There is a little confusion (very common) on what a 'Blog' is. A blog is simply a term coined meaning Web-log, or also known as a journal. You can keep an online journal by hand coding your journal website or using some software to manage it. The most common talked about here are Wordpress and Blogger. While these started out targeting journal writers, Wordpress has evolved into a CMS (content management system) while Blogger is primarily still geared towards an online journal format.

All current CMS and blogging engines are database driven. This is where categories and tags come in. As you continually add content it becomes increasingly harder to manage, find and orginize all that content. When you use a database you can associate things, like a particle article with a catagory or multiple categories. When something is associated you can ask the database for all things connected to a particular association (category, tag,id etc.). An advantage of a dynamic database driven site is that the content and design are seperate. So you can change the layout at anytime without affecting the content.

One of my favorite examples is http://www.thedogfiles.com/ . Would you consider this a blog or a website. 
And there is this one (a CT member) http://pooleconstruction.net/ that looks like a very functional website, but does look more like a blog. Both of these are run on a Wordpress platform.

As far as http://www.cupantileandpaint.com/blog/feb09.html it looking good so far and well under way. I like the minimalist design.

On a technical note it needs some tweaking. It doesn't work in a standards compliant browsers (Firefox, Opera, IE8 etc.)
Which means 25%+ of your visitors are not seeing the site correctly. (one of my sites has up to 60% of traffic using other than IE borwsers) If you don't have them installed you can compare them here. 
http://browsershots.org/
You have multiple div id's. An id can only be used once per page (div id="wrapper" and css #wrapper). Change them to classes instead, classes can be used multiple times, and your good (div class="wrapper" and css .wrapper).


----------



## thefencepost (Aug 18, 2008)

My question to all this would be, why NOT use something like wordpress, it is free and there are millions of free themes, plugins are free etc... Just don't understand why you wouldn't take advantage of "free" with all the extra benefits of using it rather than coding it yourself. A simple install, upload a theme, a few plugins and you are off and running. 

And the new platinum SEO plug in is even better than the All in oNE SEO which I used for a long time.

It seems you are quite educated at the code, so I am sure you would not have any problem customizing a theme. I had my first one done professionally and have built several myself since then (even got paid for a couple).


----------



## MattCoops (Apr 7, 2006)

The keywords <meta> tag is pointless and useless. All it does is let other amateur SEO "analysts" know which keywords you are trying to rank for.

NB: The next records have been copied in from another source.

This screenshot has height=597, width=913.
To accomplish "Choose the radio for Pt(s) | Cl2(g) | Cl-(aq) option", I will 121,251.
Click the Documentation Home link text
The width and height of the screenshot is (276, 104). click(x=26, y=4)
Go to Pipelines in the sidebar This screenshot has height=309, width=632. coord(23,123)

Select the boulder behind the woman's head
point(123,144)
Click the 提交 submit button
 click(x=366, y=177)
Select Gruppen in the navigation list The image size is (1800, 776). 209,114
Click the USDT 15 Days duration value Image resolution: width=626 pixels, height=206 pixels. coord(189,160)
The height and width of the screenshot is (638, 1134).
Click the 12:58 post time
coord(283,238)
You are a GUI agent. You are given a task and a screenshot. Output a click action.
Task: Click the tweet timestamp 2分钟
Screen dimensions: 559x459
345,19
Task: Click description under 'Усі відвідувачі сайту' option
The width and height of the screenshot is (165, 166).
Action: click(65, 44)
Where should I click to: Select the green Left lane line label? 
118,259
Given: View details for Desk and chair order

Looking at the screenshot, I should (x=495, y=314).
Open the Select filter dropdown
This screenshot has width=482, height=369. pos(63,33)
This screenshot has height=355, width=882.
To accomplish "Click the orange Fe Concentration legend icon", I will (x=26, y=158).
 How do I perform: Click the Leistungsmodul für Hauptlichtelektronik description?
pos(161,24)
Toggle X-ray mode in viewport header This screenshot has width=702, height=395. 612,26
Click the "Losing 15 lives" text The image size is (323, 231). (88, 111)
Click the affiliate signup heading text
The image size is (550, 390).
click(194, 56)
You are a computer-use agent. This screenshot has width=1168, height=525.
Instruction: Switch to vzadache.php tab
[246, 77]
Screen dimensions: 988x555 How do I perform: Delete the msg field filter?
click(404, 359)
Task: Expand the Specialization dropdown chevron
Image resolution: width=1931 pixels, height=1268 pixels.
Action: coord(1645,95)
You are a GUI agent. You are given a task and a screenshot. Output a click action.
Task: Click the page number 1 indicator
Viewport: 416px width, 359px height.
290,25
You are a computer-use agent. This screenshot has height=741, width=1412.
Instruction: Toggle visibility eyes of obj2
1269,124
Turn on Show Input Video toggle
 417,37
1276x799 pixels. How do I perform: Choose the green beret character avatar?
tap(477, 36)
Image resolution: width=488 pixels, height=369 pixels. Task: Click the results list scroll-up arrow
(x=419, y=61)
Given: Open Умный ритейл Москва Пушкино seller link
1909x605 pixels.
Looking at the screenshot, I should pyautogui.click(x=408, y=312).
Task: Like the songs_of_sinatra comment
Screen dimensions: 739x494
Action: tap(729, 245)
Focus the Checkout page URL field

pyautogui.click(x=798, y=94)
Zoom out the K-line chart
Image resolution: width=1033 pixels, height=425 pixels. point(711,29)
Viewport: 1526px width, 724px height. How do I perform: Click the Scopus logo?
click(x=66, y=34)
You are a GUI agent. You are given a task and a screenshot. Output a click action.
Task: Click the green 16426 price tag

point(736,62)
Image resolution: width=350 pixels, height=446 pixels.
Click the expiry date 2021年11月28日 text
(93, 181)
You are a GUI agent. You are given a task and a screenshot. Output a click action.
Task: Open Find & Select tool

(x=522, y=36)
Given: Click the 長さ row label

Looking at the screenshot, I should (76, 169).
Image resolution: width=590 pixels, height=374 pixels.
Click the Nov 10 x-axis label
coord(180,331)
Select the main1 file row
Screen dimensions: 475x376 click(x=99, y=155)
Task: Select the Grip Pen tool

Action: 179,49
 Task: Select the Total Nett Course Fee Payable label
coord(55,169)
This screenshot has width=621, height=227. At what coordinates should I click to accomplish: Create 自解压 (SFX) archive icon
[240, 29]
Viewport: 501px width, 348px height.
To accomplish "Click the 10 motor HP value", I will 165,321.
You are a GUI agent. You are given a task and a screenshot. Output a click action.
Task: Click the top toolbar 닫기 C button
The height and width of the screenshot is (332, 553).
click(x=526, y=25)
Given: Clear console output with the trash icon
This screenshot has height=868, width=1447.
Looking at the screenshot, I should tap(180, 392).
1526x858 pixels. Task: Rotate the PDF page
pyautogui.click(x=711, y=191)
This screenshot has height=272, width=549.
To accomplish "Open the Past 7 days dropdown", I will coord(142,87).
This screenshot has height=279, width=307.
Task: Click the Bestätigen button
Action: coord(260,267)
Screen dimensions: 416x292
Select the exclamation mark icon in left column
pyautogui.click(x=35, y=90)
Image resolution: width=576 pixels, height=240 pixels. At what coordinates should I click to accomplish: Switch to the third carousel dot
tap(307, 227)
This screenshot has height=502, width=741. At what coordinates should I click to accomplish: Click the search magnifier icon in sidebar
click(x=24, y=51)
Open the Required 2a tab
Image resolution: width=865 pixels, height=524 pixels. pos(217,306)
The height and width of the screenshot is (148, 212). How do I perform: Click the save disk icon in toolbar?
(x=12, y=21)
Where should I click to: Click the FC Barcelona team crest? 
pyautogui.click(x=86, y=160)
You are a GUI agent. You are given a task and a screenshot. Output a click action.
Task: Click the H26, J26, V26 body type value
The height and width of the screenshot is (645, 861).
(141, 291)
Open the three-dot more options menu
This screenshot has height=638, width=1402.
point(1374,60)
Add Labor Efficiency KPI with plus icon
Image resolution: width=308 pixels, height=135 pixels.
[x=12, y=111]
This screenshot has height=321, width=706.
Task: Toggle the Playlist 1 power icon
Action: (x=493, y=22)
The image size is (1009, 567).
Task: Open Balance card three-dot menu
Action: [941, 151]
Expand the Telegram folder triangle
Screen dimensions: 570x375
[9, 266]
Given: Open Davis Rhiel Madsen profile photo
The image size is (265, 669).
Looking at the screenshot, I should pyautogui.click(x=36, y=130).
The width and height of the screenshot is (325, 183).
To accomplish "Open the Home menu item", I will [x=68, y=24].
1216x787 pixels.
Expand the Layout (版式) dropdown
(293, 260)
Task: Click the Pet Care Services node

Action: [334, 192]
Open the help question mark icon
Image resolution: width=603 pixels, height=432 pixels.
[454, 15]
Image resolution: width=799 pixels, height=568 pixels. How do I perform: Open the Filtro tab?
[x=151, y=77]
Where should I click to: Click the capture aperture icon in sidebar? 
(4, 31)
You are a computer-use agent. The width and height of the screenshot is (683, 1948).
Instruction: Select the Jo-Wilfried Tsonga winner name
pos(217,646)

It has no bearing on the "weight" of the page in Google algorithms. 
Also, stuffing keywords on your page doesn't help either. 
Keyword density tools actually hinder your site, as they make people think the more times your keyword is on the page the better you're setup for search engine placement. This is a false pretense.
In actuality, between your title, description, headings, and page content, you should only use your keyword 1-3 times, and no more than once every 300 or so words. The _key_ is to use latent semantic indexing, which refers to words that are connected _thematically_. I.E. if you're page is talking about *tile*, you should use other words like: ceramic, stone, floor, bathroom, grout, patterns, etc. on the same page.

A sitemap is good to have if not all your pages are indexed in Google's sandbox. It helps Google bots find those pages that it skipped over last time. But your sitemap does not have to be a .xml file. It can very well be an .html page.
I think the only use of a robots.txt file is to prevent indexing of pages that contain duplicate content or disallow crawling of your /images directory (to try and prevent thieves from stealing your portfolio pictures for their own glory).
The search engine spidering is smarter than your robots.txt file and does not need you to tell it where things are. If you organized your site correctly it will find all your stuff.

The hole reason my "blog" is setup this way because blogging is usually rants and raves, tons of links, and use of third party software. It is in my opinion that search engines see your content more clearly when there's not a whole lot of scripting and other code and more use of type and standard html elements. Also, I think your links hold more weight in standard html documents rather than using software like wordpress and the like.


In response to why do it the "hard" way, is for the pure joy of coding. HTML programming language is probably one of easiest to learn. There are more tutorials (like w3shcools.org) that teach you how to code internet pages than there are free page generators and plugins and widgets and the like. All that stuff you can make on your own, and then you can say - "look what I did". It's more original, more customized, and a learned skill.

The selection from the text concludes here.